_Texte de la page_
******************************

Parue en février 2019, la bande dessinée à quatre mains La fille dans l’écran de Manon Desveaux et Lou Lubie est une parenthèse douce et fraîche. Raphaëla l’a lue et a tout adoré : la tendresse, la sororité, les choix d’illustrations et narratifs. Tout, on te dit.

 
 

D’une rencontre fortuite…

Souvent, l’écueil de la littérature lorsqu’il s’agit de parler d’amours homosexuelles, c’est que les auteurs-rices savent peu en transposer la joie, la douceur et la tendresse. Pire encore, il est difficile de trouver des ouvrages aux fins heureuses, ordinaires. Pourtant, entre nos mains ou celles de nos proches, on n’a pas toujours envie de trouver dans ces récits le poids de la haine et de la violence homophobe. On voudrait parfois découvrir ces histoires d’amour dans toute leur complexité, dans une bulle intime réconfortante.

La fille dans l’écran est donc une  parenthèse bienvenue dans cette littérature habituellement froide et se dévore à toute vitesse. Pas de drames autres que ceux du quotidien de nos héroïnes. Coline, 22 ans, se consacre au dessin et vit dans la campagne française chez ses grands-parents. Marley, 28 ans, vit quant à elle au Québec avec son petit ami Vincent. Elle rêve d’être photographe, mais travaille comme barista. C’est le hasard qui les conduit l’une vers l’autre : alors que Coline recherche des modèles pour ses dessins, elle découvre le site sur lequel Marley publie ses clichés. Elle décide alors de lui envoyer un email, et ainsi commence une relation épistolaire contemporaine, sur le mode de la passion et de l’engouement. Les deux jeunes femmes trouvent en l’autre l’interlocutrice idéale pour comprendre les difficultés qu’elles traversent : la jeune illustratrice a le sentiment de perdre son temps et Marley prend conscience, à mesure que leur relation s’intensifie, qu’elle n’a pas pris les bonnes décisions dans sa vie professionnelle et personnelle.

******************************

_Entrées affichées_

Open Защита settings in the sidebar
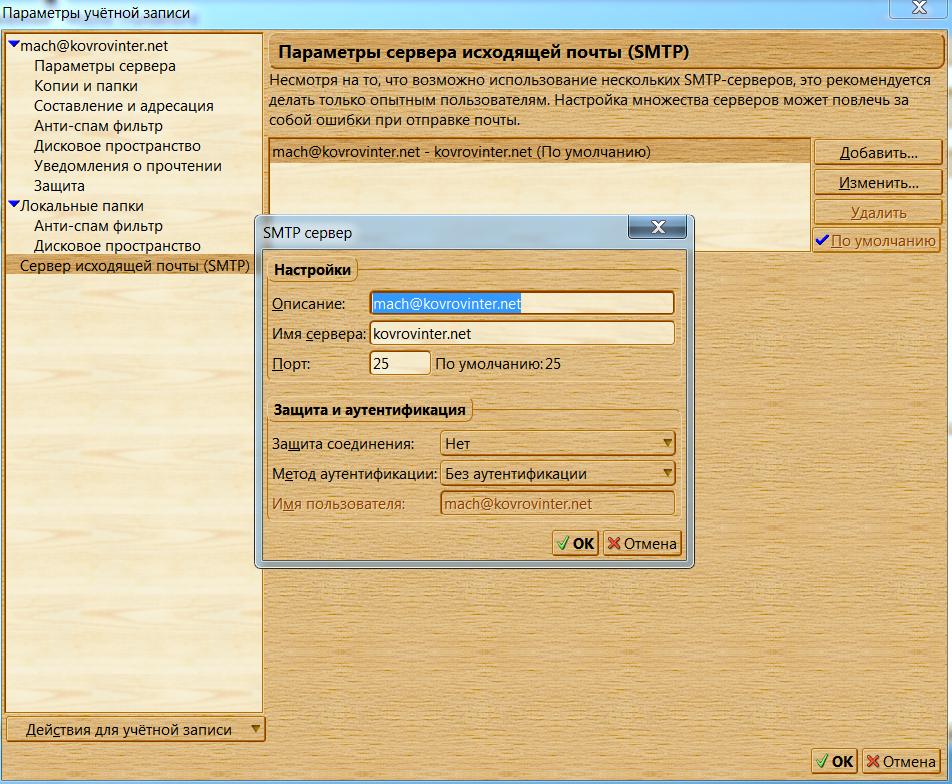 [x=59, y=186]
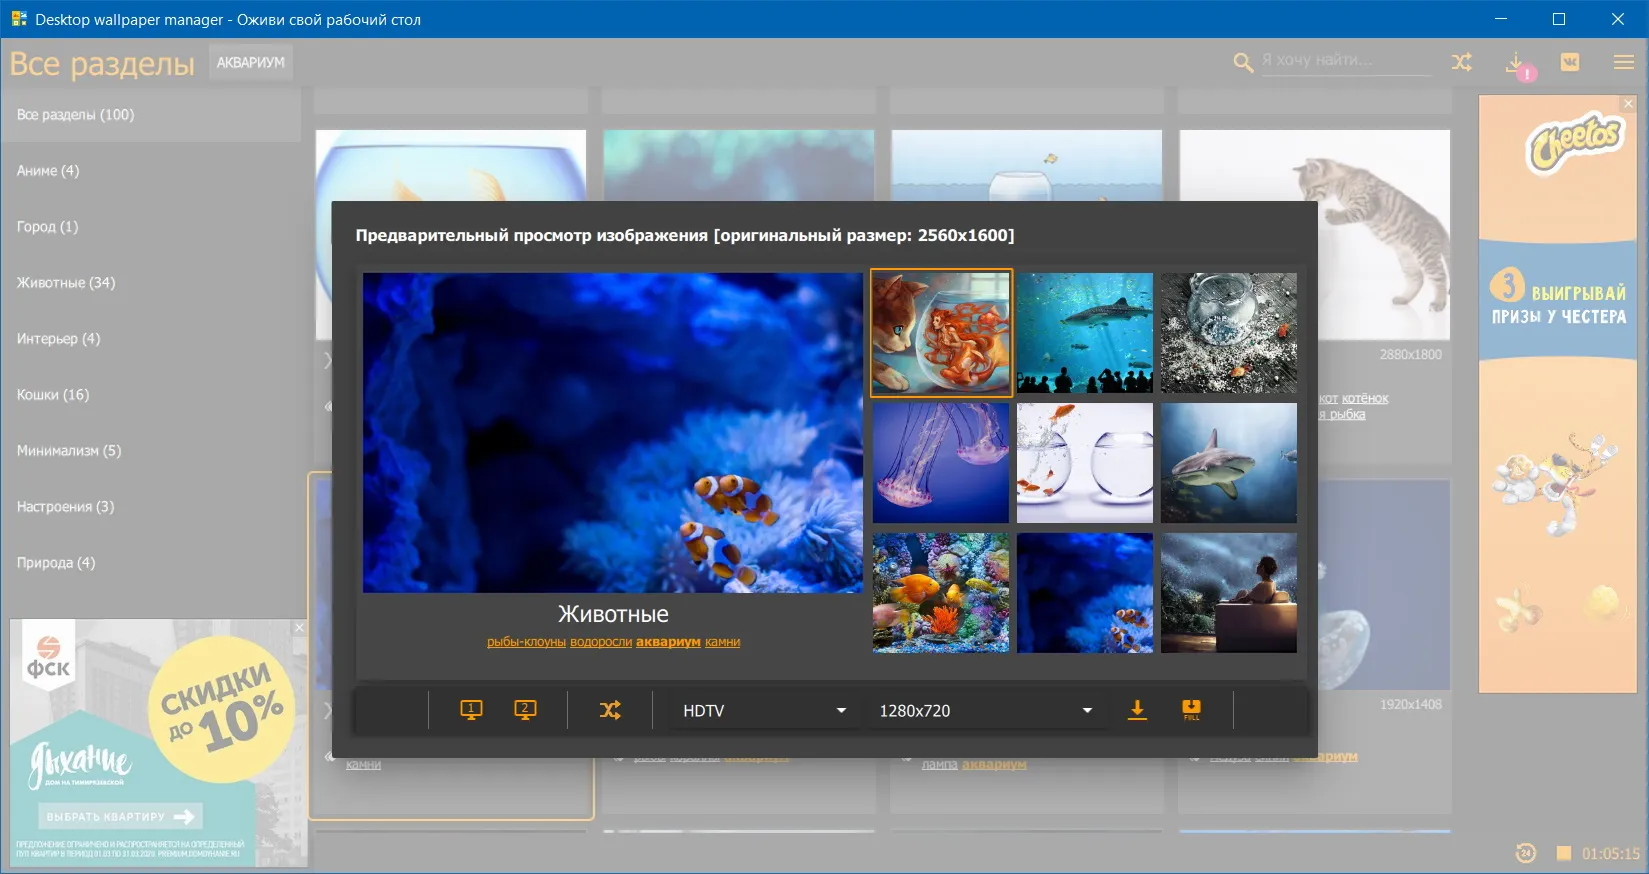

******************************

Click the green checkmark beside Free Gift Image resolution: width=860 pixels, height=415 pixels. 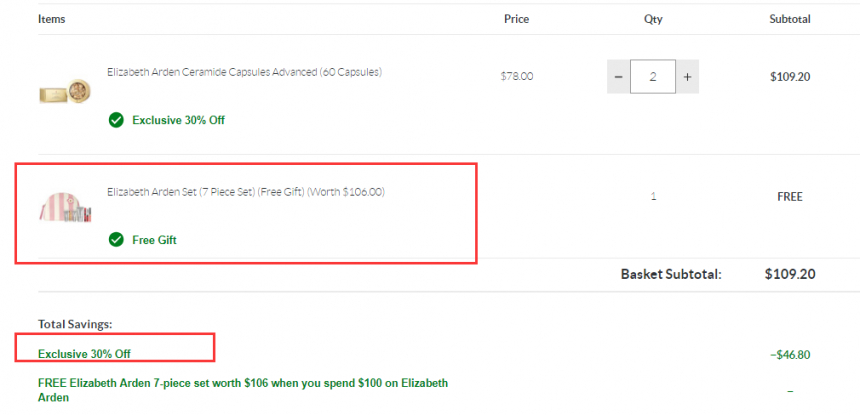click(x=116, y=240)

******************************

_Votre objectif_
Pouvez-vous recopier à l'identique le passage de la critique qui s'ouvre sur les mots contenant « Souvent, l’écueil de » et se termine par « bulle intime réconfortante. » ? La liste n'a aucun lien avec la critique.

_Réponse attendue_
Souvent, l’écueil de la littérature lorsqu’il s’agit de parler d’amours homosexuelles, c’est que les auteurs-rices savent peu en transposer la joie, la douceur et la tendresse. Pire encore, il est difficile de trouver des ouvrages aux fins heureuses, ordinaires. Pourtant, entre nos mains ou celles de nos proches, on n’a pas toujours envie de trouver dans ces récits le poids de la haine et de la violence homophobe. On voudrait parfois découvrir ces histoires d’amour dans toute leur complexité, dans une bulle intime réconfortante.